» Source passage
OSS4Pres 2.0: Developing functional requirements/features for digital preservation tools

By Heidi Elaine Kelly

____

This is the final post in the bloggERS series describing outcomes of the #OSS4Pres 2.0 workshop at iPRES 2016, addressing open source tool and software development for digital preservation. This post outlines the work of the group tasked with “ developing functional requirements/features for OSS tools the community would like to see built/developed (e.g. tools that could be used during ‘pre-ingest’ stage).” 

The Functional Requirements for New Tools and Features Group of the OSS4Pres workshop aimed to write user stories focused on new features that developers can build out to better support digital preservation and archives work. The group was largely comprised of practitioners who work with digital curation tools regularly, and was facilitated by Carl Wilson of the Open Preservation Foundation. While their work largely involved writing user stories for development, the group also came up with requirement lists for specific areas of tool development, outlined below. We hope that these lists help continue to bridge the gap between digital preservation professionals and open source developers by providing a deeper perspective of user needs.

» Exercise
Reproduce the OSS4Pres 2.0 post above word for word, from its title through its final sentence.

» Available data
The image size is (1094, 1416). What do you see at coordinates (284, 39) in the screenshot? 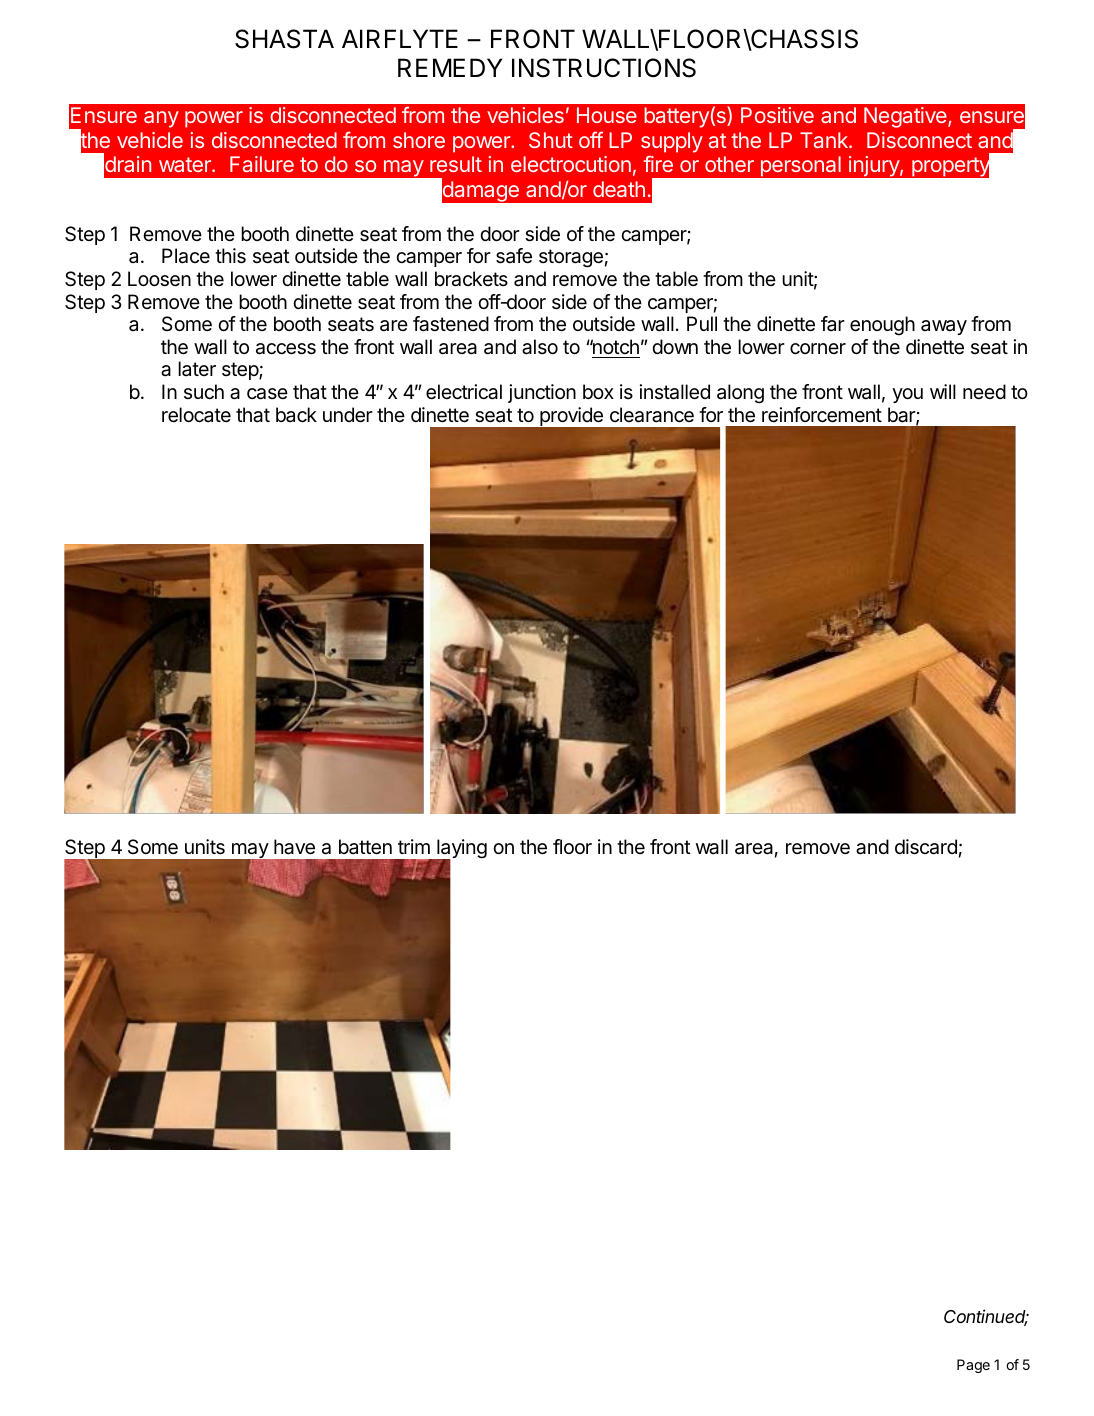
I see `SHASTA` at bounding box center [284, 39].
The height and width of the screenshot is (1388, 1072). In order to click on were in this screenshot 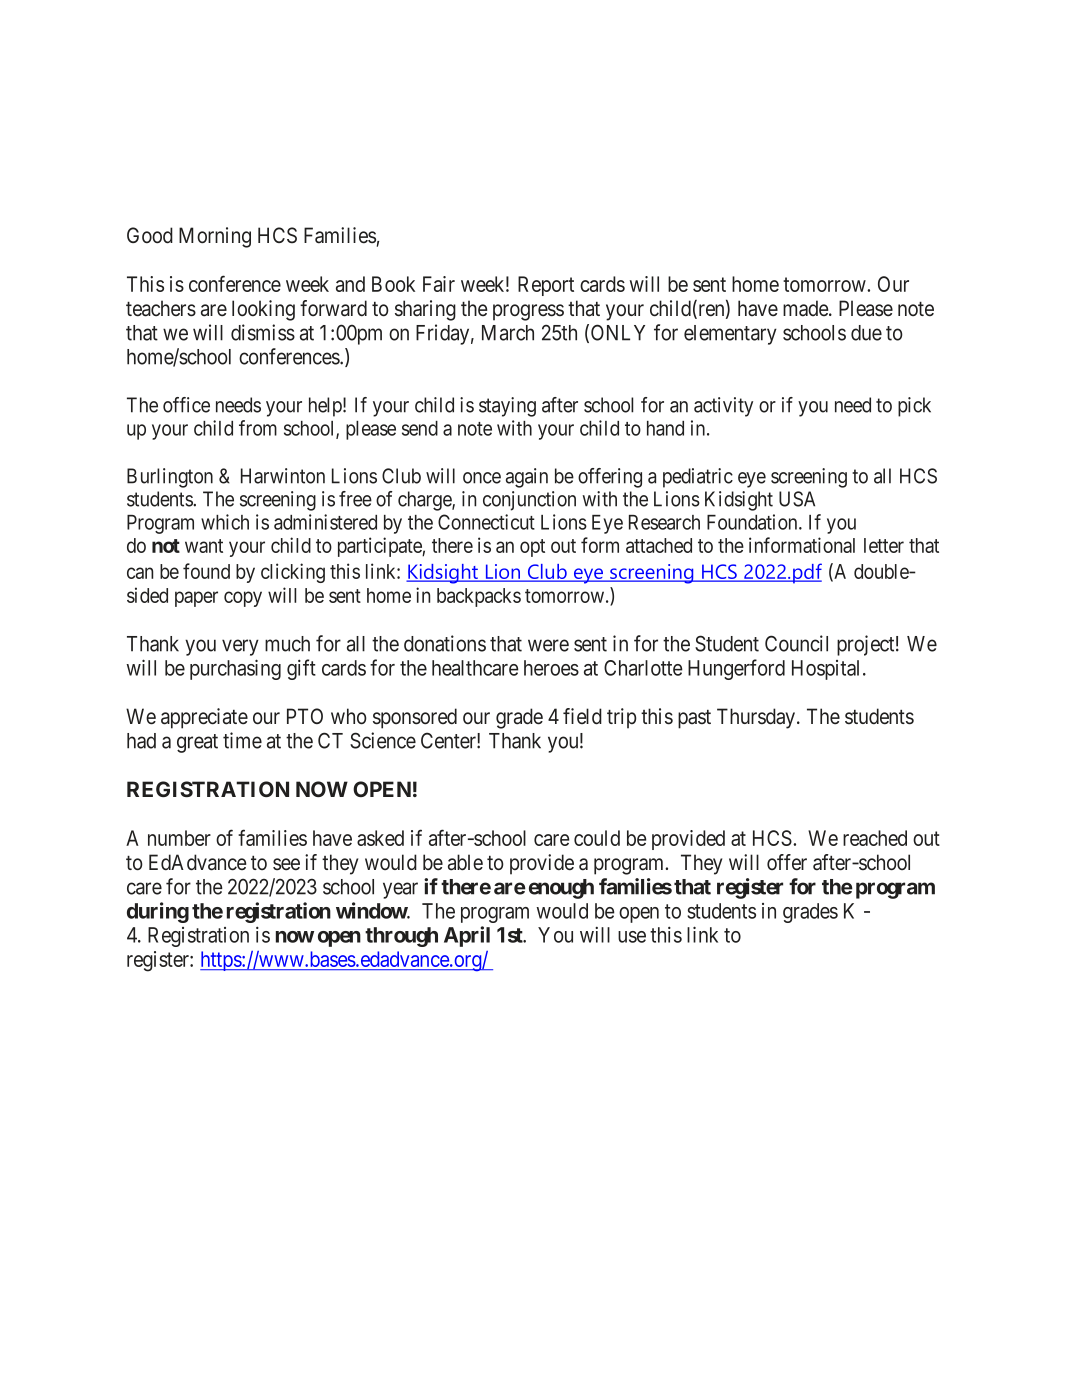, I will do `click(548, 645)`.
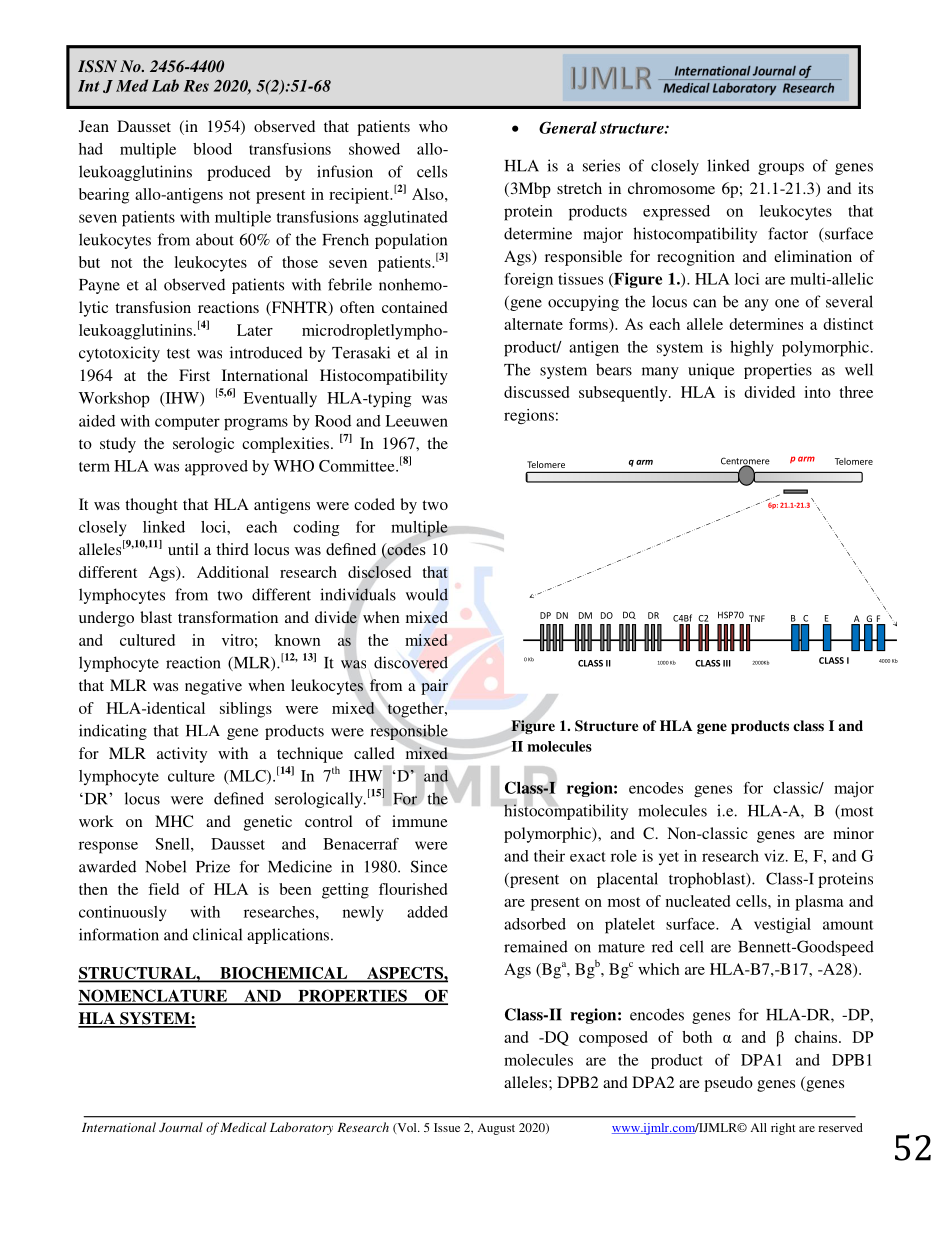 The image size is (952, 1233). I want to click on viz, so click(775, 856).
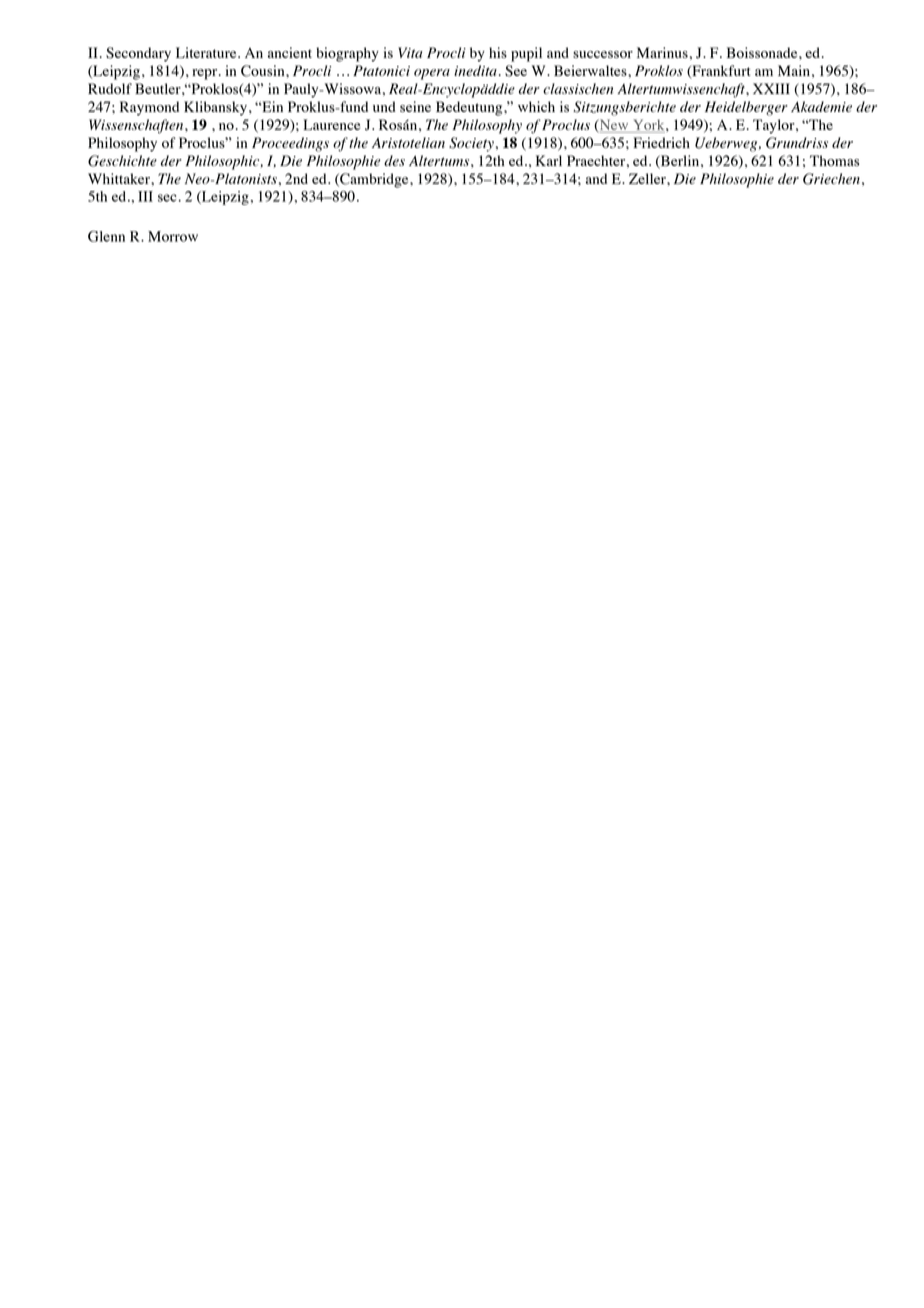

» Problem solution
OSS4Pres 2.0: Developing functional requirements/features for digital preservation tools

By Heidi Elaine Kelly

____

This is the final post in the bloggERS series describing outcomes of the #OSS4Pres 2.0 workshop at iPRES 2016, addressing open source tool and software development for digital preservation. This post outlines the work of the group tasked with “ developing functional requirements/features for OSS tools the community would like to see built/developed (e.g. tools that could be used during ‘pre-ingest’ stage).” 

The Functional Requirements for New Tools and Features Group of the OSS4Pres workshop aimed to write user stories focused on new features that developers can build out to better support digital preservation and archives work. The group was largely comprised of practitioners who work with digital curation tools regularly, and was facilitated by Carl Wilson of the Open Preservation Foundation. While their work largely involved writing user stories for development, the group also came up with requirement lists for specific areas of tool development, outlined below. We hope that these lists help continue to bridge the gap between digital preservation professionals and open source developers by providing a deeper perspective of user needs.